Description of the task
Extract from the entries below, exactly as given, only the lines from the line containing "Task: Open Language Settings in sidebar" to the line containing "Given: Open the zoom magnifier in address bar", both lines included.

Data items
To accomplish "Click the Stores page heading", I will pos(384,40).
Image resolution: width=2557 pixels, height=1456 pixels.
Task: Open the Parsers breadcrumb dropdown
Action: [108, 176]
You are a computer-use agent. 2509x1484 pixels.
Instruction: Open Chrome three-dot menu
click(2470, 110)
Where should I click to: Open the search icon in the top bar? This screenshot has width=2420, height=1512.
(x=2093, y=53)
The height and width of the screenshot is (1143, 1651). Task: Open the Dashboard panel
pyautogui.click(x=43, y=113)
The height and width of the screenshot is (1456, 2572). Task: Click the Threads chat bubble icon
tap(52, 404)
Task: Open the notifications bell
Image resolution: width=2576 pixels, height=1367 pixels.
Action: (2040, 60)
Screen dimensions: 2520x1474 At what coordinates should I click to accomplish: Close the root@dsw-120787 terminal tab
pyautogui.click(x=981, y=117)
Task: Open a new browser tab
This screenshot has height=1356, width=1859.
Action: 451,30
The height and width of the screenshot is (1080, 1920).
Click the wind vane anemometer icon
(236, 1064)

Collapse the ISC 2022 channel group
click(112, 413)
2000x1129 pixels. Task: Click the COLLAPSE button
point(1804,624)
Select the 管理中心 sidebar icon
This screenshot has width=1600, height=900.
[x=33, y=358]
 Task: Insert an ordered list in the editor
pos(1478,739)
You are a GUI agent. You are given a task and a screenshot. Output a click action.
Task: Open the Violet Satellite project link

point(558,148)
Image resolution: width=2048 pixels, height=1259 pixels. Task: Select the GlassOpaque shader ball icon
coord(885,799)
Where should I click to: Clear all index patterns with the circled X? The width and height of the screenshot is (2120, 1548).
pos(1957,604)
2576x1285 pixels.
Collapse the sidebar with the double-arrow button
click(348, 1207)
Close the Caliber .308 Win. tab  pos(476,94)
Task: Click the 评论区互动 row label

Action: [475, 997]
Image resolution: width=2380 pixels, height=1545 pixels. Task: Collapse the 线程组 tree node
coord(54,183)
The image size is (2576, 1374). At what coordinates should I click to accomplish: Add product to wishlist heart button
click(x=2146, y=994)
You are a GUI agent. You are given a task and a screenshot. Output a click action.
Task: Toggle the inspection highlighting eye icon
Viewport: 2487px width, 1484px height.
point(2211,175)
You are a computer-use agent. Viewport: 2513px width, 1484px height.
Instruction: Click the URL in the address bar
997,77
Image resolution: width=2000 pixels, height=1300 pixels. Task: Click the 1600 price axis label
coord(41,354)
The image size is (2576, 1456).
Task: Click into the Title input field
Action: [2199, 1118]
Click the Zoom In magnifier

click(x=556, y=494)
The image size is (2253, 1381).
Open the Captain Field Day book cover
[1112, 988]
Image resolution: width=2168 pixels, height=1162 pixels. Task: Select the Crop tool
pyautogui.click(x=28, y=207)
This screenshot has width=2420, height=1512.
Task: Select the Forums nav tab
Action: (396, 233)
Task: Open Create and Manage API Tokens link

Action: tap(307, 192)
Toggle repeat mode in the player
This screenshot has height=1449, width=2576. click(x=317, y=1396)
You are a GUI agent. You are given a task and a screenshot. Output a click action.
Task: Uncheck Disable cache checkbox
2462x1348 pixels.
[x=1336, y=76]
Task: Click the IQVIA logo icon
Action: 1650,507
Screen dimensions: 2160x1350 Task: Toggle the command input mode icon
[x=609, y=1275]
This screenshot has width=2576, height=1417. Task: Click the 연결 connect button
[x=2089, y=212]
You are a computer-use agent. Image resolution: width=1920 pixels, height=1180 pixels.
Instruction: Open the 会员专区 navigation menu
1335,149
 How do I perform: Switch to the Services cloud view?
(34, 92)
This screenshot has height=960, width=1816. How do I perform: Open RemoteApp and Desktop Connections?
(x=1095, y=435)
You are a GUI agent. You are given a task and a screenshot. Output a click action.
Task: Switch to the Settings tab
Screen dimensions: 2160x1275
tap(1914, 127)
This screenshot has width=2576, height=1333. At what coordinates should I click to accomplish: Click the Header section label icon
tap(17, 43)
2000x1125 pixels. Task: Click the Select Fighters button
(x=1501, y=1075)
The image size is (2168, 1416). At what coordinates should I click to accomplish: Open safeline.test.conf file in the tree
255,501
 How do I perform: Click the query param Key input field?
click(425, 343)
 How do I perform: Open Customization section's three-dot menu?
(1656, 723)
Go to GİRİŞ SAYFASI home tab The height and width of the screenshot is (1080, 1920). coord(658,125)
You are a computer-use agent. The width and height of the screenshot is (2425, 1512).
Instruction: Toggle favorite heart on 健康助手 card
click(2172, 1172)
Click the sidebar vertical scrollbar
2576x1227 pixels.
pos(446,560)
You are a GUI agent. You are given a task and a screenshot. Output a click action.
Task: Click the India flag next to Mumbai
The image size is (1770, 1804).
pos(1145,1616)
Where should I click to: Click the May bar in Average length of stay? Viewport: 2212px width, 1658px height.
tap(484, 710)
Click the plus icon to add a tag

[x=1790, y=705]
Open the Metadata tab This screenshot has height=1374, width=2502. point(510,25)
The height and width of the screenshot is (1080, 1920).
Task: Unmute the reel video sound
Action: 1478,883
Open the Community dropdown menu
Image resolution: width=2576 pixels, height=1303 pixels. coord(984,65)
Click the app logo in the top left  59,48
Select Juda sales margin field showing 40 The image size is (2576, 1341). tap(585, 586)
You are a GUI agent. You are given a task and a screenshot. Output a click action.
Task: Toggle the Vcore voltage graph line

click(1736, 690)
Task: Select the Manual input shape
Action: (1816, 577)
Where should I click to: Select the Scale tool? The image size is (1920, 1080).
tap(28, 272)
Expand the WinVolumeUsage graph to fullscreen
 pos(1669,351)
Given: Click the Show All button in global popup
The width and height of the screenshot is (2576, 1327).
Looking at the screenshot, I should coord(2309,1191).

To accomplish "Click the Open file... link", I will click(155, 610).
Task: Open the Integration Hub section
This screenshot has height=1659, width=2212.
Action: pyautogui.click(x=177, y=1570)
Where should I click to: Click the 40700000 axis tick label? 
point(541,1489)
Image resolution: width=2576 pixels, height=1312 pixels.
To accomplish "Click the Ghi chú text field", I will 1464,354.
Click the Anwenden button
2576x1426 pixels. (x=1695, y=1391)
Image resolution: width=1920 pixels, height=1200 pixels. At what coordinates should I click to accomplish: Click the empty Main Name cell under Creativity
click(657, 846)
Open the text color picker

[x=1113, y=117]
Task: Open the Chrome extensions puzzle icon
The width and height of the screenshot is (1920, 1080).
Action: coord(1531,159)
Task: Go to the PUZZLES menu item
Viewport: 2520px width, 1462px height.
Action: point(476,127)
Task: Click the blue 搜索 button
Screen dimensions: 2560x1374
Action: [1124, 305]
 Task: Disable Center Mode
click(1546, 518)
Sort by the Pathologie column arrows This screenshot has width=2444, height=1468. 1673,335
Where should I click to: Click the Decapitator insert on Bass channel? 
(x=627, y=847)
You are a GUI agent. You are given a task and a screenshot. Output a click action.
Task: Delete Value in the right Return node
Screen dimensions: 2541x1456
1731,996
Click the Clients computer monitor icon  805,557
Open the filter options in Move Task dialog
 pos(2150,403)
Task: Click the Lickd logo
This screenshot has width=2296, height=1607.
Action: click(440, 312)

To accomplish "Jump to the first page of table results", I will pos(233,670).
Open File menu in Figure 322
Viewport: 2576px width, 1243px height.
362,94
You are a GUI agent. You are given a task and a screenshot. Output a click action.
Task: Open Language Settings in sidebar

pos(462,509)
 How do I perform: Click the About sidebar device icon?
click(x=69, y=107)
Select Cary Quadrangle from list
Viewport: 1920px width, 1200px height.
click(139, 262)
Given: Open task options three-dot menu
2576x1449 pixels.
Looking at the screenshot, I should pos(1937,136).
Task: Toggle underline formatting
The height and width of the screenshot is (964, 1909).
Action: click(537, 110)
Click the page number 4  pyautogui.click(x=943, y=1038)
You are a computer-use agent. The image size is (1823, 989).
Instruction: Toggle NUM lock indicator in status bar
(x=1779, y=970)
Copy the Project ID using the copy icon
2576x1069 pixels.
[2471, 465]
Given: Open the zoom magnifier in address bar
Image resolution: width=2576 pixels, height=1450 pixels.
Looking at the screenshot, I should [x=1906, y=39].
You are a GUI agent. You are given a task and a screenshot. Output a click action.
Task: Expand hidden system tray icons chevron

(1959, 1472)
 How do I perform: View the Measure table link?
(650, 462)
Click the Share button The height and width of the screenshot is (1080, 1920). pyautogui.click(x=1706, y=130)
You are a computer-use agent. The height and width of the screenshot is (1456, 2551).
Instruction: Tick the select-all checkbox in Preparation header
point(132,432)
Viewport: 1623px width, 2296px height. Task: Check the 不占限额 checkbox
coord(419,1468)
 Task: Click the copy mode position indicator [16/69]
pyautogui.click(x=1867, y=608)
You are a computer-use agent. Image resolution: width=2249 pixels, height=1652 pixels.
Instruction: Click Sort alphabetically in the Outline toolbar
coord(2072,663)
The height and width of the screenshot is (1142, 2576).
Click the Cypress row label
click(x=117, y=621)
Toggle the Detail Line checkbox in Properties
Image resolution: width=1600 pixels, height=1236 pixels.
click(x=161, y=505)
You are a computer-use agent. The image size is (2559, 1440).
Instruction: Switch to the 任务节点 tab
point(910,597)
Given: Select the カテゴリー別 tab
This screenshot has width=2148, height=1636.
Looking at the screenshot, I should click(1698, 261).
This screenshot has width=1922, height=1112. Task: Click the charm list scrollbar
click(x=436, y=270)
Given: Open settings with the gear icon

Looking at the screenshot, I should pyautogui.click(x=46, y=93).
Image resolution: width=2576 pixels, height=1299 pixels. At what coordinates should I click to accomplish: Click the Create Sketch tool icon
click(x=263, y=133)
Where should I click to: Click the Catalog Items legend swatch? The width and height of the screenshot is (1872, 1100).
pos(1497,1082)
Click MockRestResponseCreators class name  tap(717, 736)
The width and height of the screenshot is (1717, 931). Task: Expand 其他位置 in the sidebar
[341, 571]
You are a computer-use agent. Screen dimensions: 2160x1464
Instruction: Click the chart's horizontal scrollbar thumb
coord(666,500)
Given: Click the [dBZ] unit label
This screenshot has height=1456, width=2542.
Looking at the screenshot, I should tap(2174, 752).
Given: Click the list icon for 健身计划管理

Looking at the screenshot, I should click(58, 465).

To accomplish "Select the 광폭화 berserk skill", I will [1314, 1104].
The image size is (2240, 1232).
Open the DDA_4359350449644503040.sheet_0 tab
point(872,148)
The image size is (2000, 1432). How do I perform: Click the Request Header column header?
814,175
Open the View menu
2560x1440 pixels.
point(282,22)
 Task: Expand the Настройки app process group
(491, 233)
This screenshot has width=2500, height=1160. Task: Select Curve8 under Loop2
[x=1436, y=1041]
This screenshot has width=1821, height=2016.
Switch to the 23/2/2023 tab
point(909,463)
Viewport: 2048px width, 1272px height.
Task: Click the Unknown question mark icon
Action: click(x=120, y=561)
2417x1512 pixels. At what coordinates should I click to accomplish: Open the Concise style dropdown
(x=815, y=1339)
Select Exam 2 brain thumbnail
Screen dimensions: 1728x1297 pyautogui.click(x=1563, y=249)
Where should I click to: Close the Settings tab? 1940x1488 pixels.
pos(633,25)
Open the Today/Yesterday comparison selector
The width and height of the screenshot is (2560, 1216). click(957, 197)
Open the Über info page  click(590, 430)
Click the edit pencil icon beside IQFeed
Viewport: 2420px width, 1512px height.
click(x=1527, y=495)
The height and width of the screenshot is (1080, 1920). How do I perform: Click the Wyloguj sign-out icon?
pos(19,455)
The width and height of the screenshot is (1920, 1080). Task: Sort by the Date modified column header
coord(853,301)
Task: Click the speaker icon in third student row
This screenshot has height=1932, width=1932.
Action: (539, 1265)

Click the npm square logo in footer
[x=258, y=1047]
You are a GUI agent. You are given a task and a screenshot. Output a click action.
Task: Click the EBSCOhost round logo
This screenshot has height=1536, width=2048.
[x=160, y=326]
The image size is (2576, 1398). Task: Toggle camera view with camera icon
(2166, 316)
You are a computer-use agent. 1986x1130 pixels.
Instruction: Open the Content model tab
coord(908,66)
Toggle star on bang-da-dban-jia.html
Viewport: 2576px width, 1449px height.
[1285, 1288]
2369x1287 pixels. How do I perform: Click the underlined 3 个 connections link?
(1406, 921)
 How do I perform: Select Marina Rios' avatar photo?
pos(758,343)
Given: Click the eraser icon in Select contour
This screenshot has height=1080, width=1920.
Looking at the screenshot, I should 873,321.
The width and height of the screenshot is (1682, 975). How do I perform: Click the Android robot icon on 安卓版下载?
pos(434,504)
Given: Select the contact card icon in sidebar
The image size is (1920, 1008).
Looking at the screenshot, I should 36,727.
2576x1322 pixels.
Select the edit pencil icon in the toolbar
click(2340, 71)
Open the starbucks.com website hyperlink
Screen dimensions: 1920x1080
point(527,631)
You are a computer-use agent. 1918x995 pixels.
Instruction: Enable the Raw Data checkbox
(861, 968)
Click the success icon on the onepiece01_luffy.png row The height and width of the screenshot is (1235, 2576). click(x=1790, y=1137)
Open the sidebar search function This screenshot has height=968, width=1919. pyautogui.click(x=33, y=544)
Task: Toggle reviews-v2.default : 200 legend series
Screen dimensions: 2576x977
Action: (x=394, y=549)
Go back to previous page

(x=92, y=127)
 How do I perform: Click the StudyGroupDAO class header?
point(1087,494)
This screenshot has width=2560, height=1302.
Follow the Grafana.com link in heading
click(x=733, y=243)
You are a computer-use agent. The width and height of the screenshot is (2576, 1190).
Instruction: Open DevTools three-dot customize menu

Solution to this task
Task: Open Language Settings in sidebar

pos(462,509)
 How do I perform: Click the About sidebar device icon?
click(x=69, y=107)
Select Cary Quadrangle from list
Viewport: 1920px width, 1200px height.
click(139, 262)
Given: Open task options three-dot menu
2576x1449 pixels.
Looking at the screenshot, I should pos(1937,136).
Task: Toggle underline formatting
The height and width of the screenshot is (964, 1909).
Action: click(537, 110)
Click the page number 4  pyautogui.click(x=943, y=1038)
You are a computer-use agent. The image size is (1823, 989).
Instruction: Toggle NUM lock indicator in status bar
(x=1779, y=970)
Copy the Project ID using the copy icon
2576x1069 pixels.
[2471, 465]
Given: Open the zoom magnifier in address bar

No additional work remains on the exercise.